Museum is preserving Oak Ridge’s firefighting history

  • Retired firefighter David Heck shows off a display about firefighting and emergency response at the Oak Ridge History Museum. - Ben Pounds

  • Exhibits at the Oak Ridge History Museum honor Old Chief, a dog who moved between fire stations during Oak Ridge Fire Department’s early years. - Ben Pounds

David Heck, tour guide for the Oak Ridge History Museum, and a former firefighter, stood amid photos and artifacts showing how the city fought fires in its early days.

Heck, now retired, said he enjoyed working for the Oak Ridge Fire Department for 34 years starting in 1975.

The exhibit focuses on the history before Heck’s time in the 1940s and 1950s, but Heck said he knew some of those founding members. Visitors to the museum will see a 1954 film showing the ORFD responding to a mock fire. A headstone honors Old Chief, the department’s dog who lived from 1939 through 1953. Other items on display include photos, a helmet, extinguishers and more.

Heck said Don Hunnicutt, the tour coordinator, had contacted him about setting up a fire department exhibit.

“We got a lot of things from the fire department. I had a few things to throw in,” he said, adding others made donations as well.

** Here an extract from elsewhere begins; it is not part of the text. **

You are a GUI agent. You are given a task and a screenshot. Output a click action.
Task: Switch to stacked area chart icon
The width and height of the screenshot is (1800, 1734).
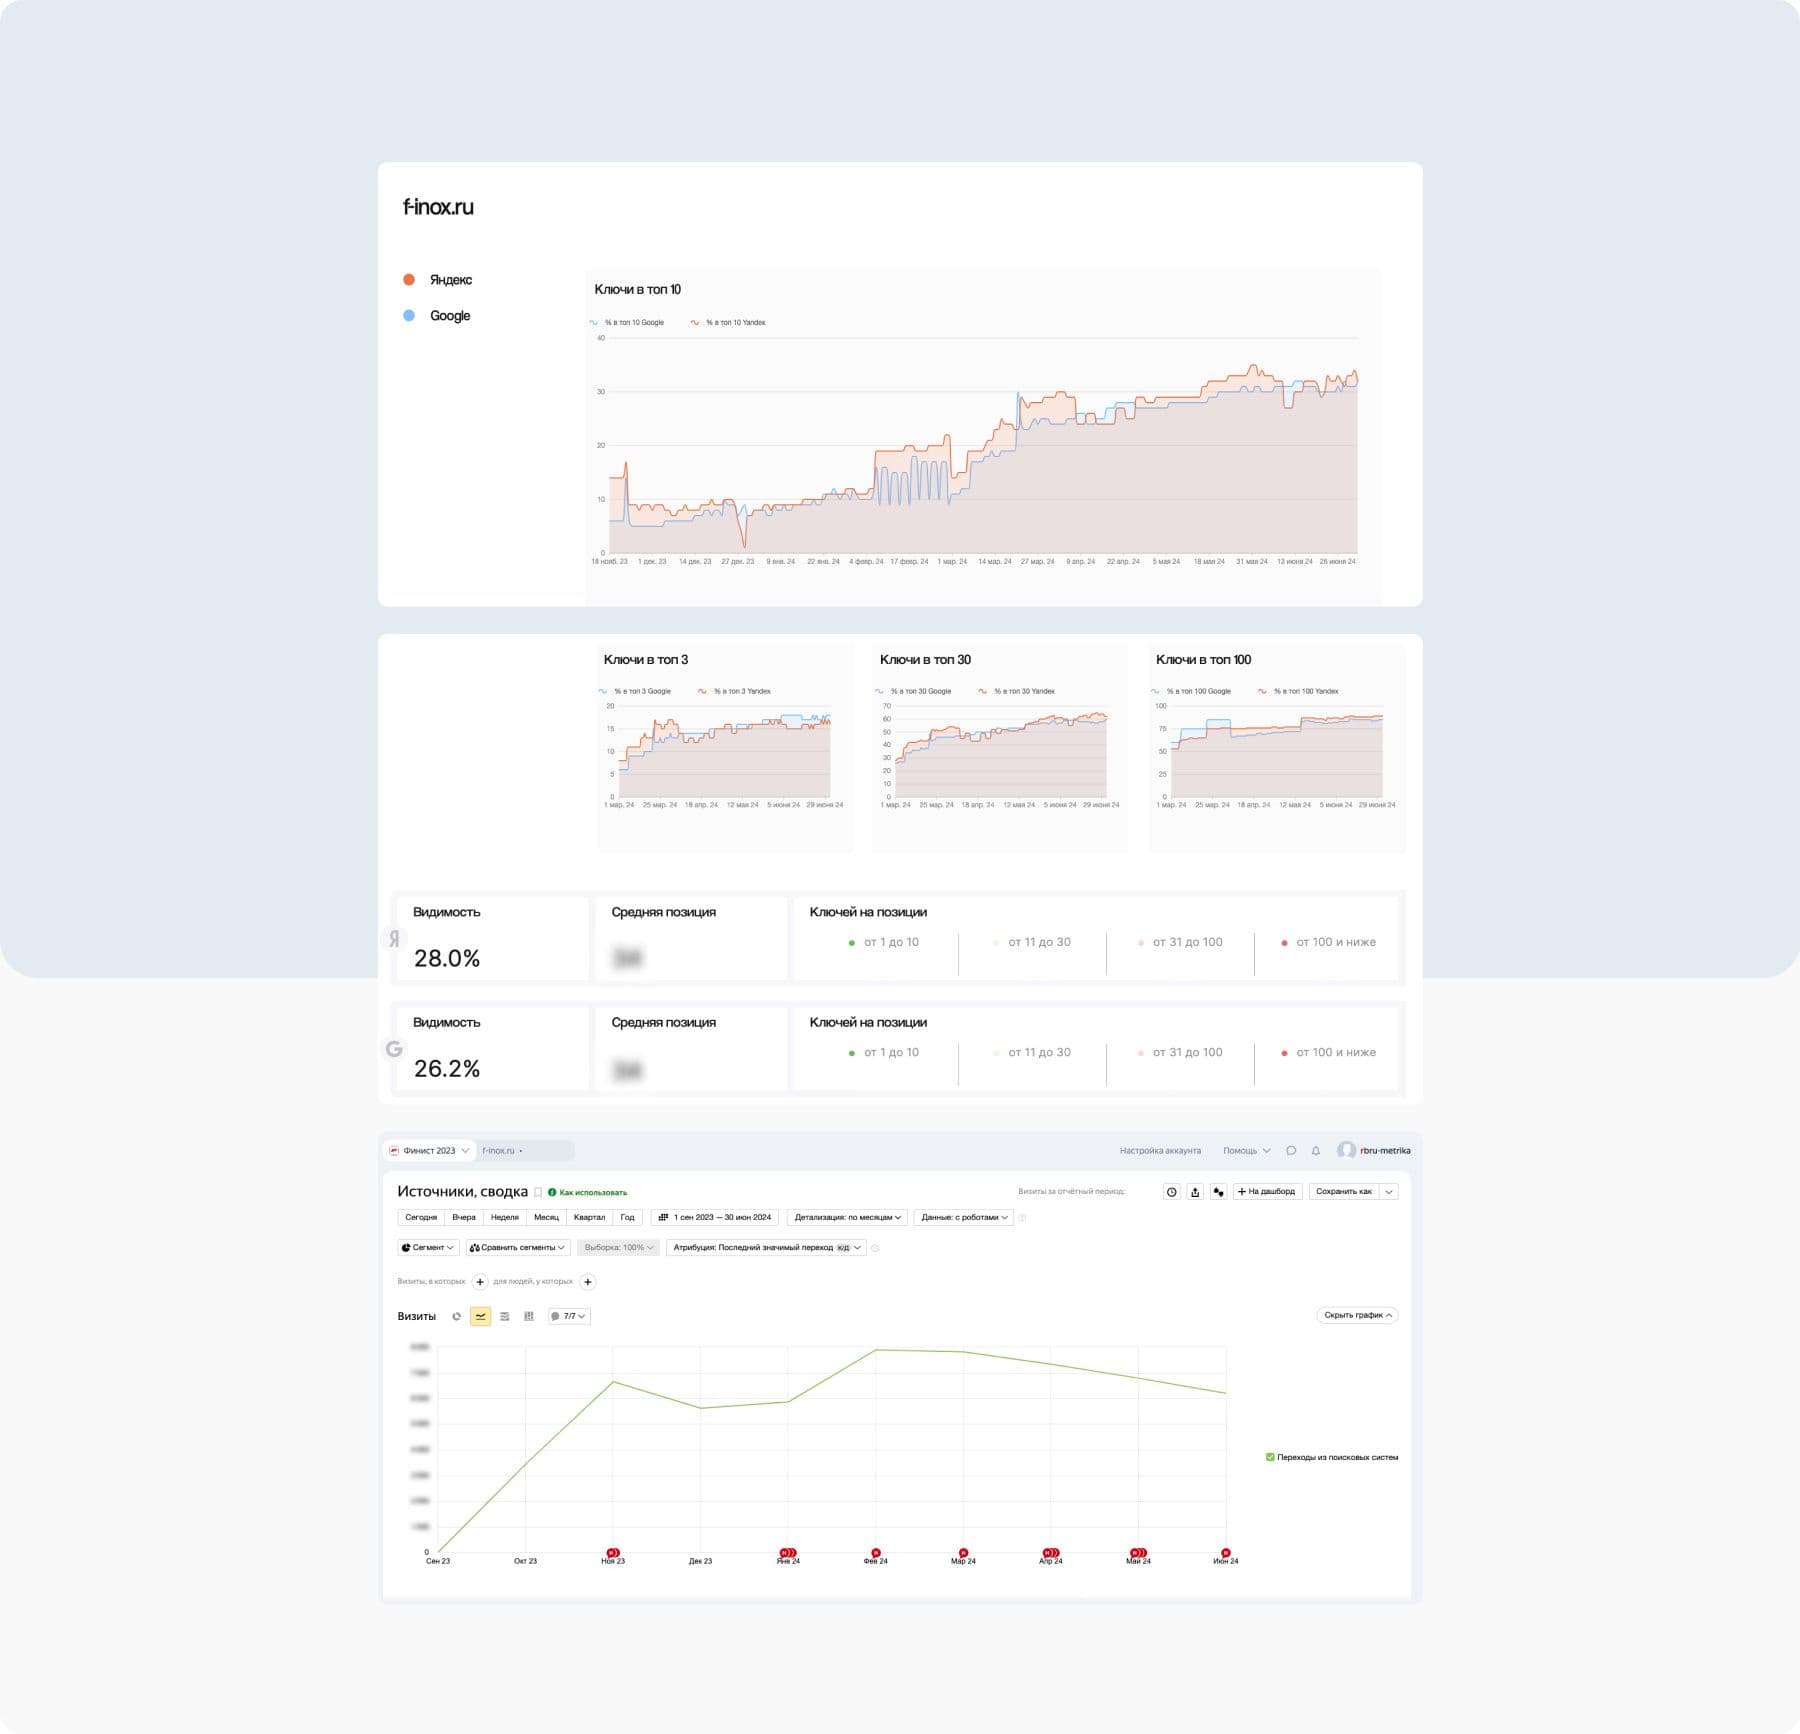click(505, 1317)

“It was unique,” Heck said of the fire department, adding it had to meet the needs of Oak Ridge when it supported uranium enrichment for bombs dropped on Japan. Many men were at war during Oak Ridge’s first years from 1942 through 1945, making recruiting difficult.

“Most of these guys were not firemen,” Hunnicutt told The Courier News of the ORFD’s first generation. “They hired and trained them to become firemen. They were just raw recruits.”

Others, said Heck, were retirees coming back to work. Harvey Maples, the city’s first fire chief, previously worked as a firefighter in Knoxville.

“He was really sharp; he was the one that set all this up,” Heck said.

World War II posed other problems for a newly formed fire department.

“In those days, fire trucks were low priority,” he said. “I mean, everything was geared for the war.”

So the city used surplus fire trucks, not gaining any new ones until 1948.

The fire department’s dog, Old Chief, would go from station to station. Well loved, he lived to the age of 14. Contrary to stereotype, he was not a dalmatian but a different breed, Heck said, possibly a pointer.

“I was lucky enough to work with some of them,” Heck said of the original ORFD generation. “They did an excellent job getting it set up and making a fire department that was suitable for a town like this with all the hazards that were here.”